Please copy the rows from the line with "Where should I" to the line with "Action: tap(220, 429)", requests included, scaling every coordinate in the answers by 0.85 and rounding to whole numbers, with halves going up. Return only those rows and leave the pictures out.
-- start of Source records --
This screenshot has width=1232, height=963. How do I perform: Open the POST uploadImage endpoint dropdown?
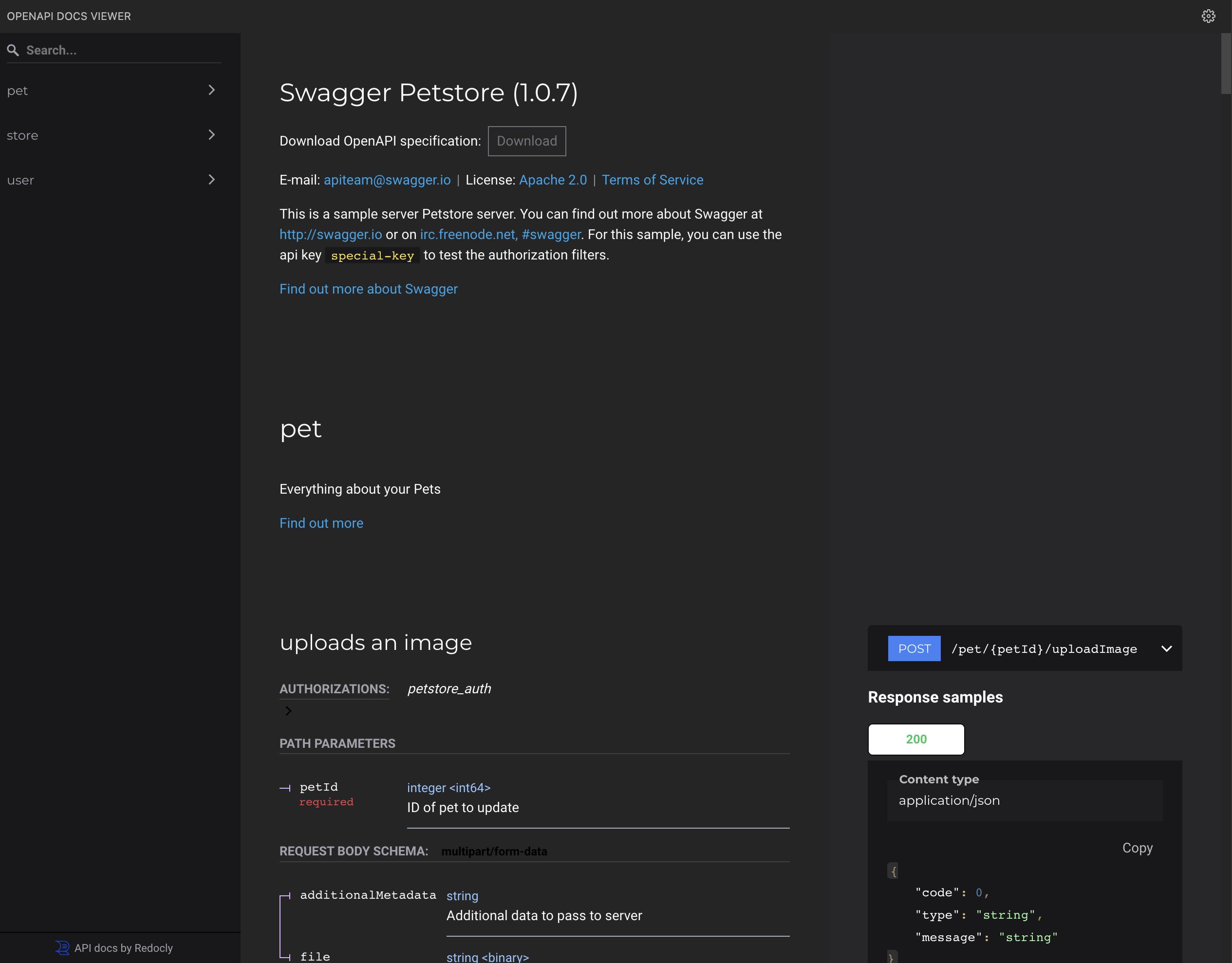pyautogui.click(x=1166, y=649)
-- end of Source records --
-- start of Source records --
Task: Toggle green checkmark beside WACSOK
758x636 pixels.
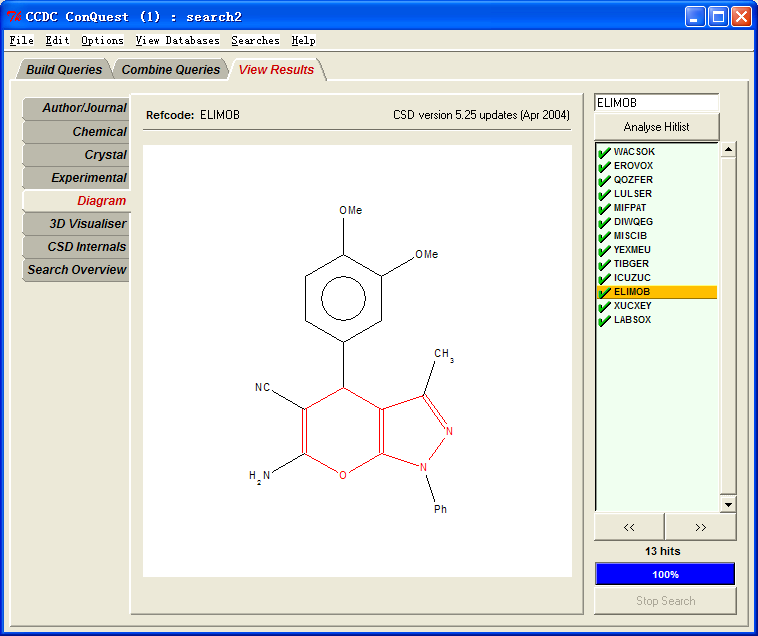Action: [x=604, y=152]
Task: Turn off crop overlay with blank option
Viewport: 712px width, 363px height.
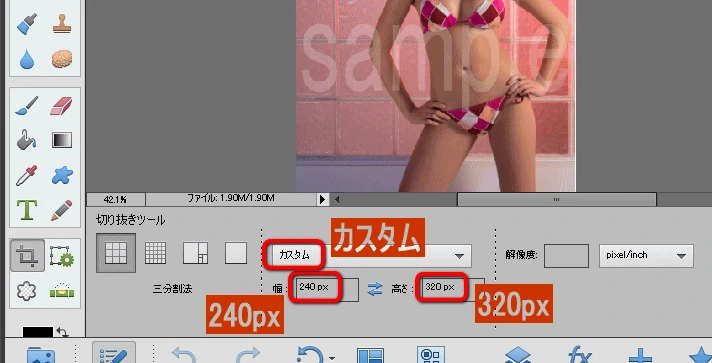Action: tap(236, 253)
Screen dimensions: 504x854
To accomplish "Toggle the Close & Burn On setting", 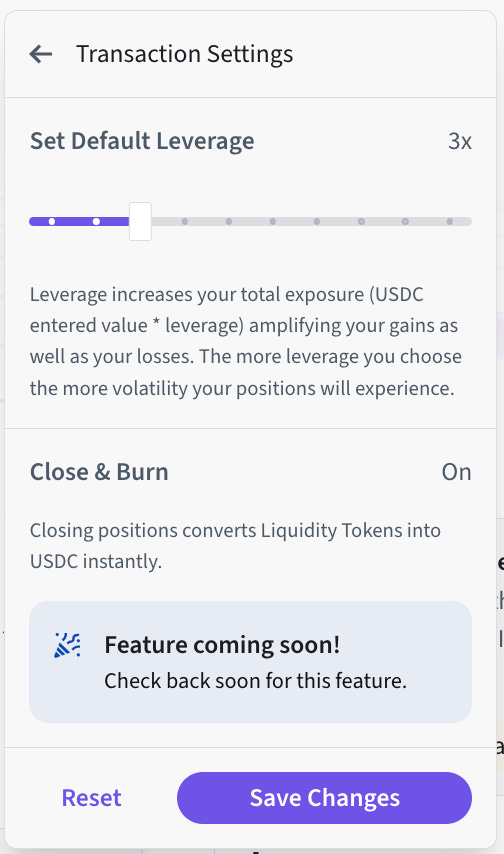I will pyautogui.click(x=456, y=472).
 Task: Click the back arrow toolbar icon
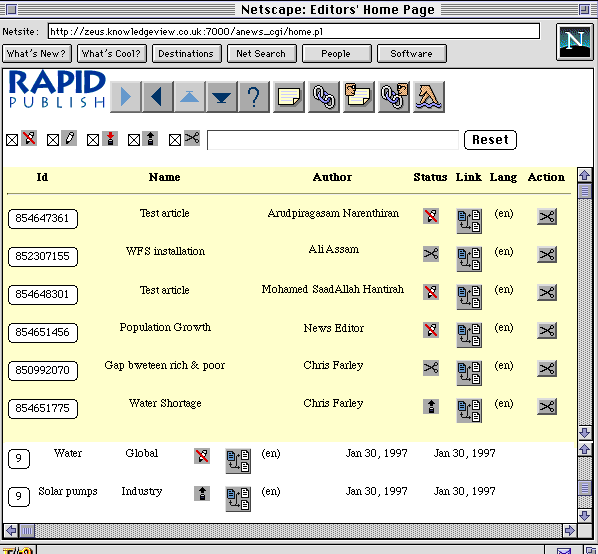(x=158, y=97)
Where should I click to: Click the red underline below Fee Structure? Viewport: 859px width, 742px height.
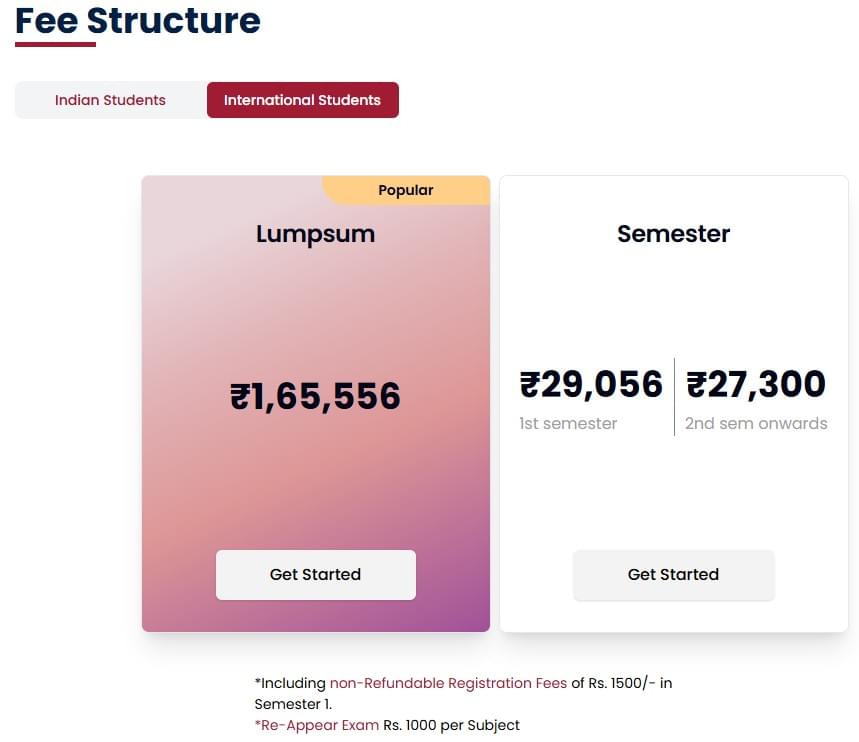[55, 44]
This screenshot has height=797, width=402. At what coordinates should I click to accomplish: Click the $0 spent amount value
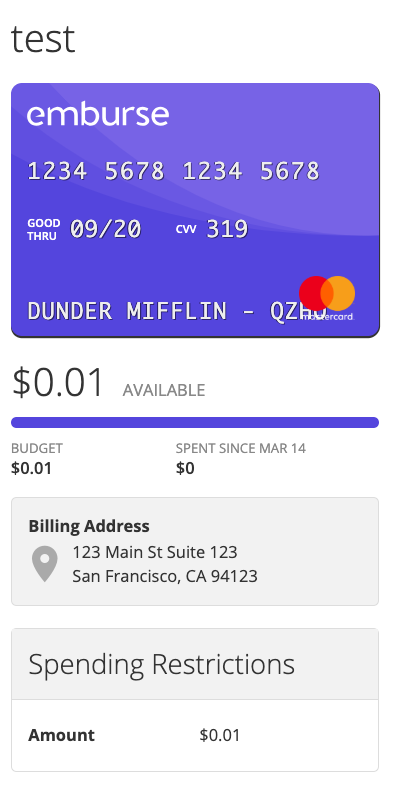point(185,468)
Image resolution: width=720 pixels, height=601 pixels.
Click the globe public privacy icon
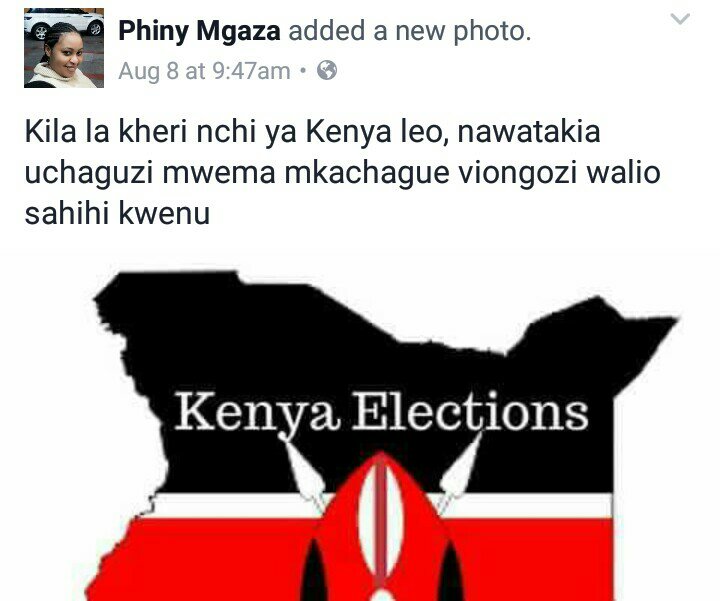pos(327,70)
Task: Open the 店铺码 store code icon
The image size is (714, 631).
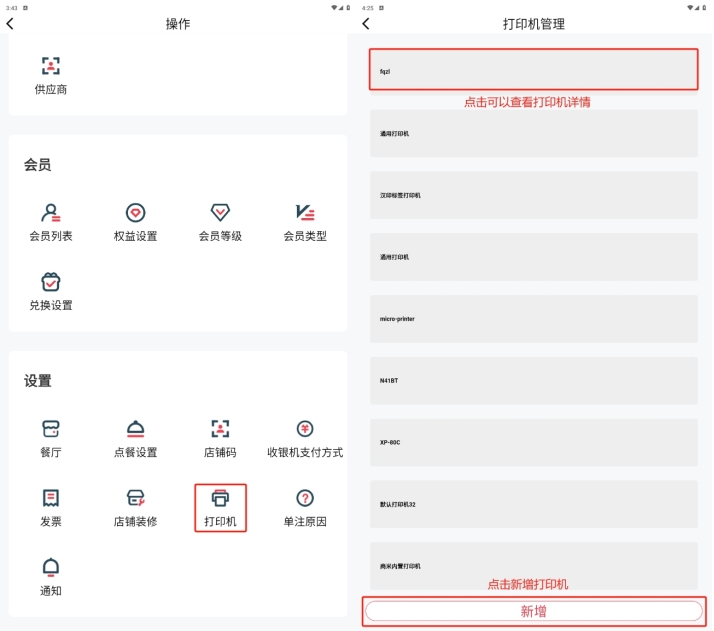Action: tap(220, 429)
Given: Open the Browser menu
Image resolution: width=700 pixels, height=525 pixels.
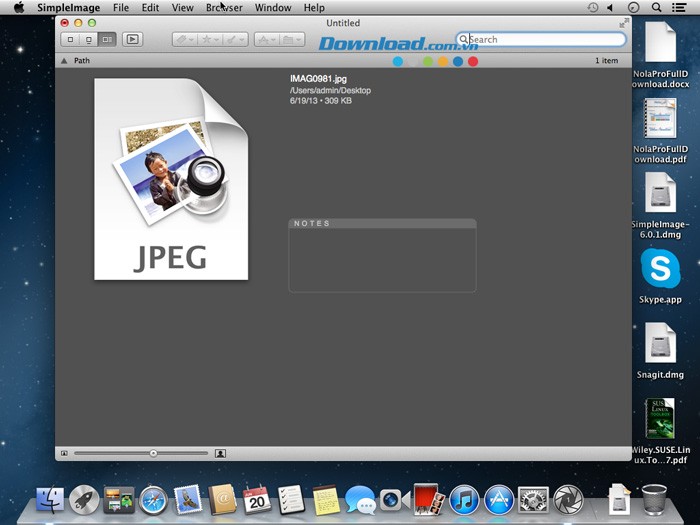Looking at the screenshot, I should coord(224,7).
-- end of Source records --
**Task result**
Where should I click to: Click the red underline below Fee Structure? Viewport: 859px width, 742px height.
[47, 37]
This screenshot has height=797, width=402. At what coordinates should I click to accomplish: Click the $0 spent amount value
point(157,398)
Image resolution: width=720 pixels, height=601 pixels.
Click the globe public privacy icon
pos(278,60)
Task: Open the 店铺码 store code icon
The image size is (714, 631).
Action: tap(187, 365)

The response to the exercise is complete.